ACTIVITY >> Beginning at the line that mentions "The image size is (1271, 952).", retype the rest of the records below exactly. Pictures are not part of the copy.
##### PROVIDED DATA #####
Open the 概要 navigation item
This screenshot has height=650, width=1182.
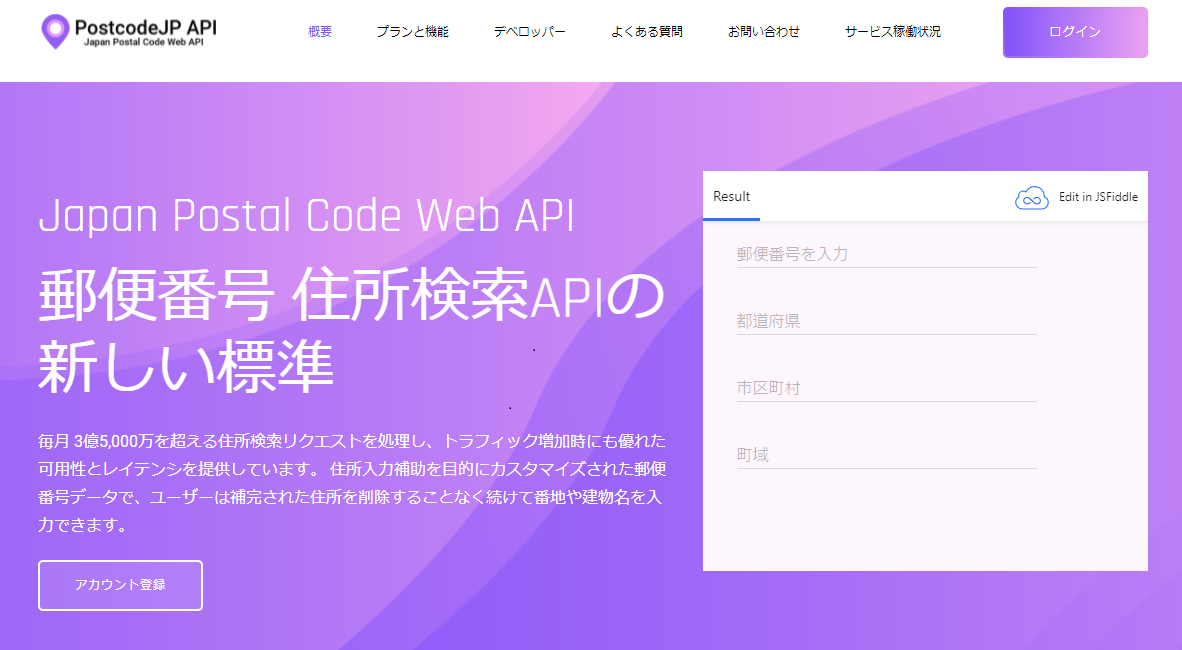[320, 31]
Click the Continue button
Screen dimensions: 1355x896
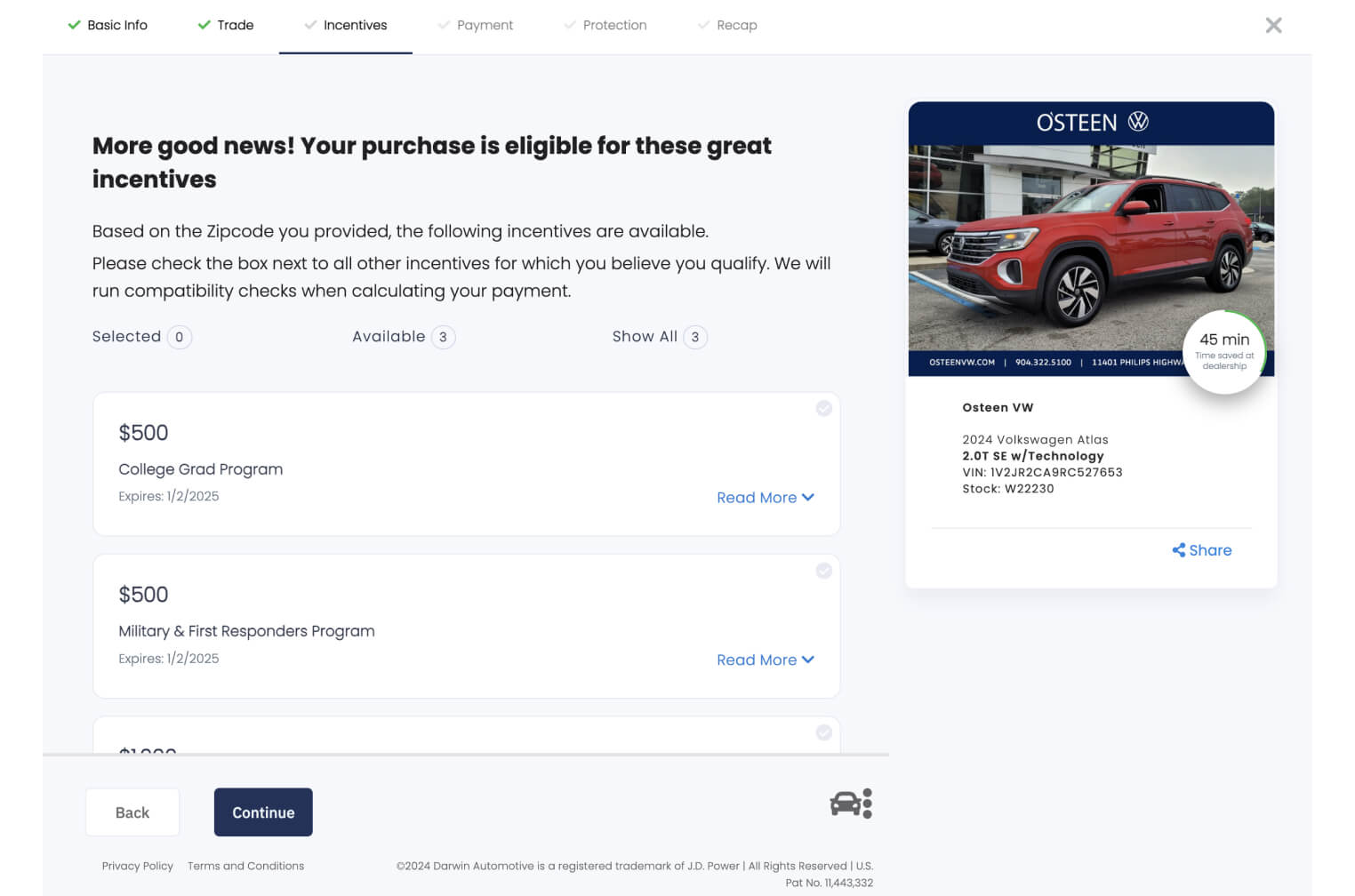click(x=263, y=812)
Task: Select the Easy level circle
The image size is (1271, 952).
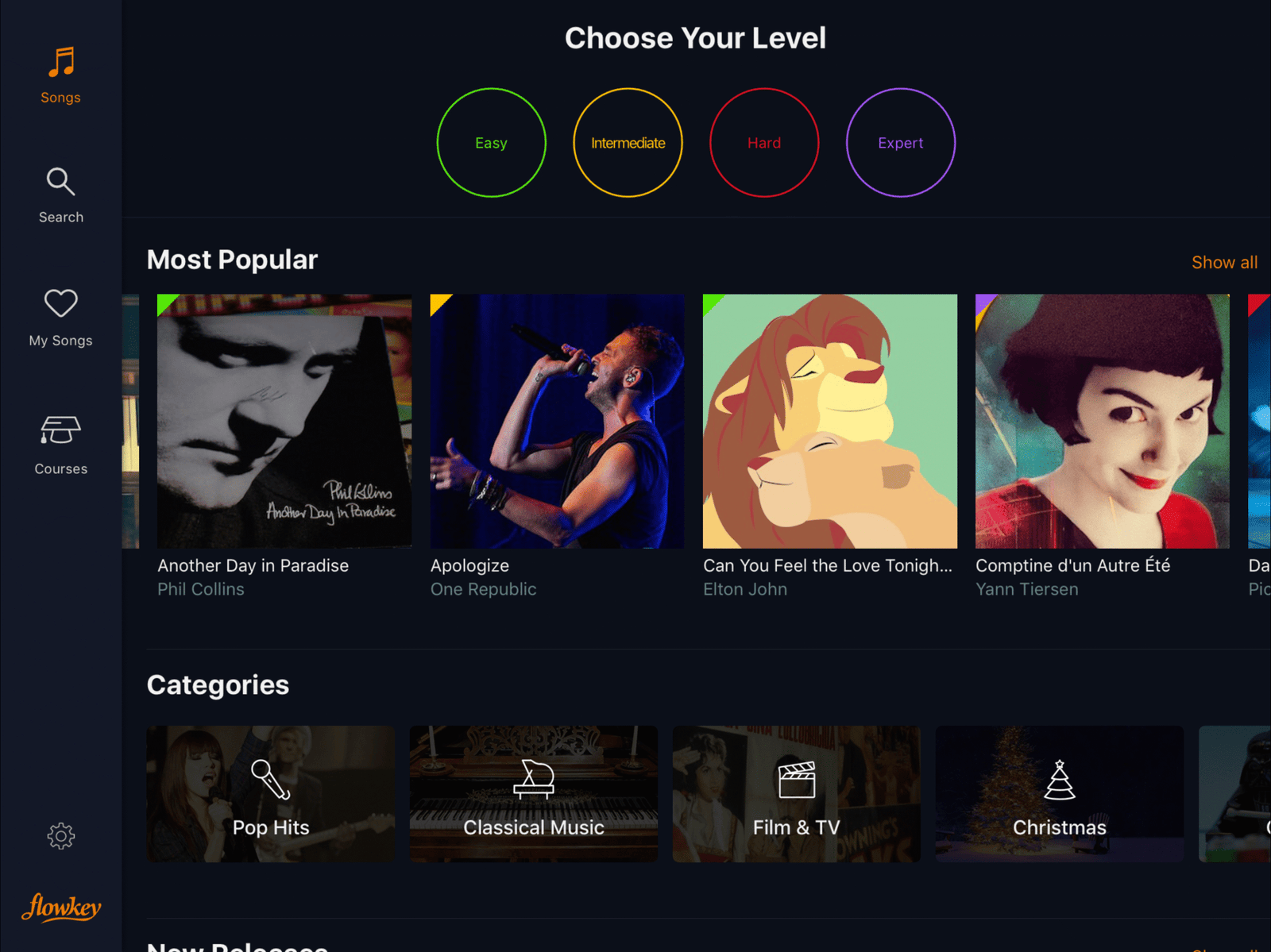Action: (492, 143)
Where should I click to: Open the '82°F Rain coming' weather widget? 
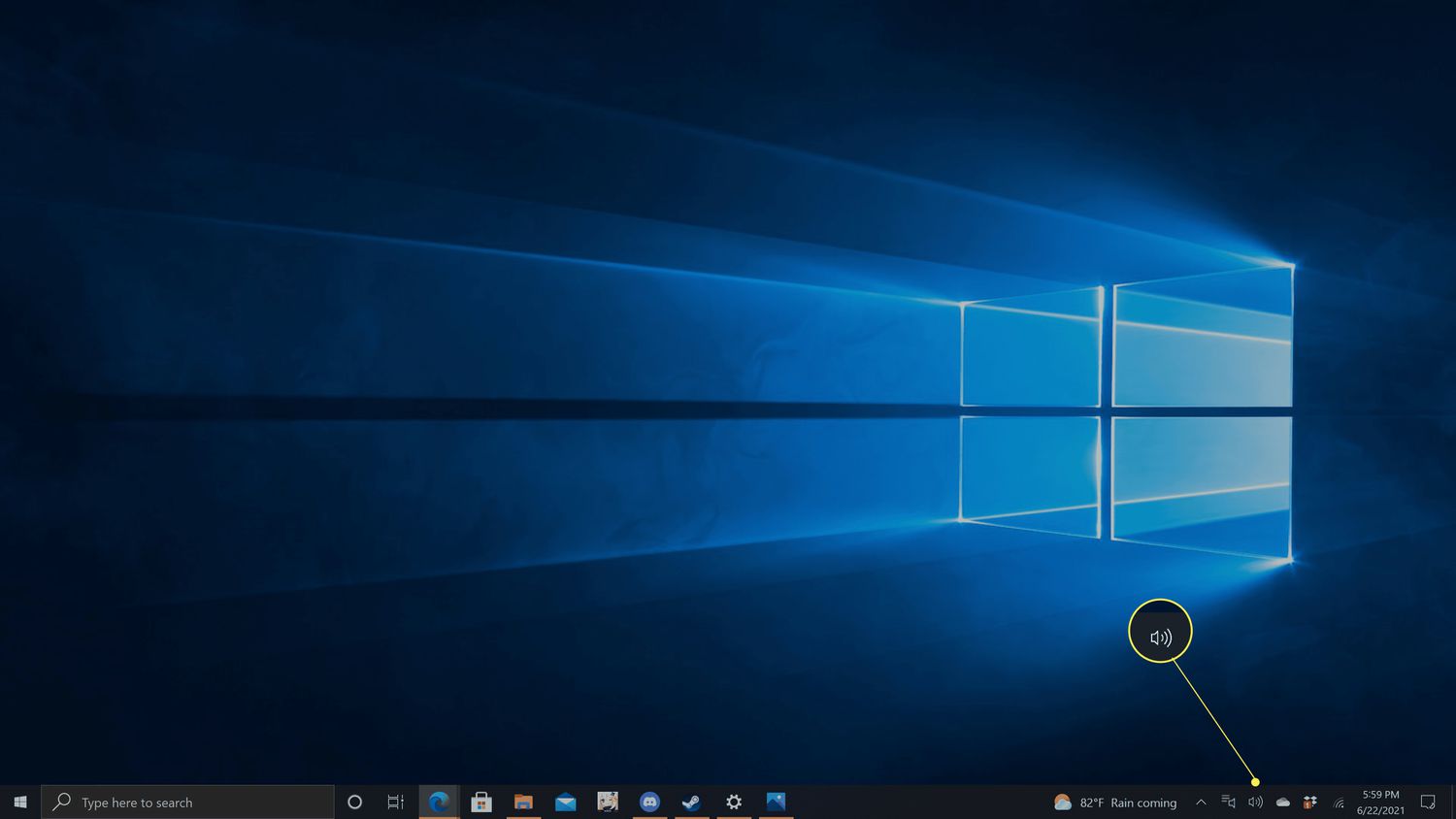(1115, 803)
#####
RESPONSE FOR THIS EXERCISE >>
The image size is (1271, 952).
Action: (492, 143)
Where should I click to: Open the '82°F Rain coming' weather widget? 
(1115, 803)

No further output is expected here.